Struggles and comeback into the national side in 2019

The period between early 2018 and late 2019 was something that Mitchell Marsh would rather erase out of his life. He lost a friend to suicide which affected him badly during the period. He put on weight which led to a series of underperformance and fitness issues. Marsh did not handle the difficult phase “as best as he could”.

Marsh had to work extensively with Western Australia sports psychologist Matt Burgin to help put his mind and body back into shape.

The comeback trail in 2019-20 wasn’t a bed of roses for Mitchell Marsh. After the solitary Test that he played in late 2019, he hasn’t been in contention for a spot in the Australian team in the longest format. He played seven ODIs and four T20Is in 2020, aggregating 226 runs at a meager average of 27.

The start of 2021 was also not quite encouraging for the 29-year-old. Marsh traveled to New Zealand for the five-match T20I series. After a promising start to the tour, scoring 45 from 33 balls, things once again fell apart for the right-hander. He was batting at number seven behind Ashton Agar and aggregated 22 runs over the next four matches.

It looked like it was time for another hard grind in the domestic arena. But the withdrawal of some senior players like David Warner, Steve Smith and Marcus Stoinis paved the way for his selection in the squad for the tour to the Caribbean.

Caribbean tour and change of fortunes

Mitchell Marsh has been nothing short of a revelation at the number three spot
Mitchell Marsh has been nothing short of a revelation at the number three spot

In a T20I career that started in 2011 against South Africa, Mitchell Marsh played just 20 international matches in the shortest format in 10 years before embarking on a trip to the Caribbean. Initially, it seemed nothing more than a stop-gap replacement for Marcus Stoinis, who is expected to return to the squad for the World T20 later this year.

When Australia coach Justin Langer revealed that Marsh was going to bat at number three, there was no shortage of skeptics. Langer lauded the kind of power that the Western Australian generates and wanted to use him as an enforcer in that pivotal spot.

Mitchell Marsh was quick to prove his coach right. He adapted to the new batting position like a fish to water. In a series where the Australian batting unit failed to fire until the fourth T20I, he stood tall like a lone beam of light.

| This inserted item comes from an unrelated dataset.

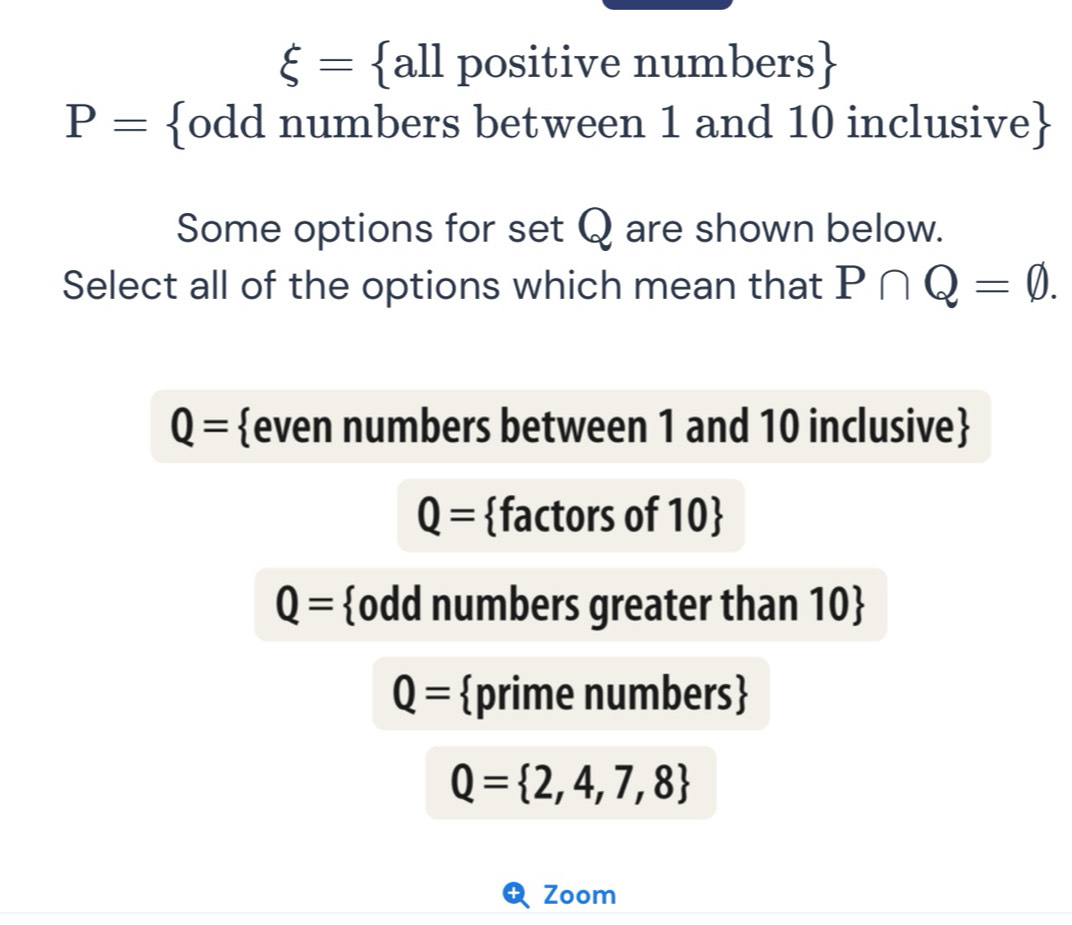Click the magnifying glass zoom icon
Screen dimensions: 1072x925
coord(517,894)
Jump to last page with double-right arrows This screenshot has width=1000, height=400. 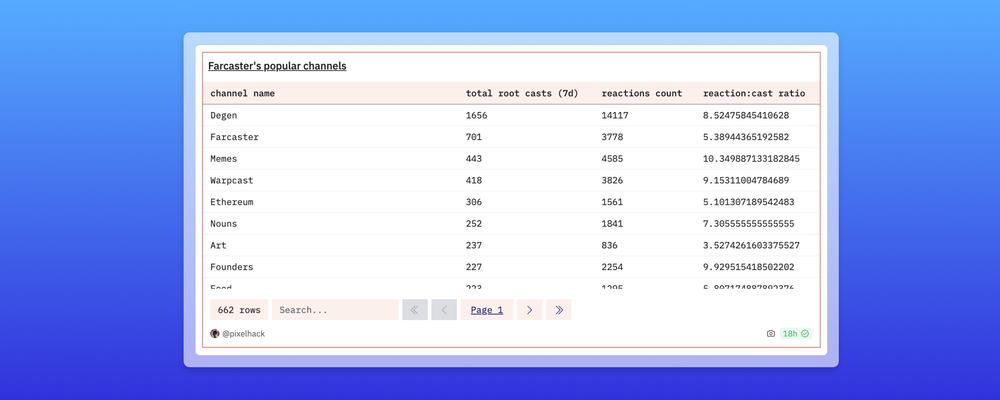click(558, 310)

Marsh has tormented the West Indian bowlers right through the series. He was yet to score a half-century before the series. He now has three from just four matches. More importantly, Marsh has donned the role of the enforcer to perfection, treating both pacers and spinners with disdain and scoring at a rate of 147.

The rise of Mitchell Marsh, the match-winner

From a time when Mitchell Marsh was totally out of the picture in the World T20 scheme of things, Australia are suddenly focusing on him as an able replacement for Steve Smith in that number three spot.

Smith, who is currently nursing an elbow injury, has said he will not rush his comeback, keeping the upcoming Ashes series in mind. Marsh’s performance will certainly give some relief to the Australian selectors about the conundrum of risking Steve Smith for the World T20.

If he indeed becomes part of the World Cup squad, Mitchell Marsh could potentially be the most important cog in the wheel for the Australian side. In addition to the role of an enforcer at the top of the order, the overs that he can bowl could be vital as well.

From a time when the Australians had divided opinion about Marsh, the tide might just have turned for him with the fans loading him up with their baggage of hope.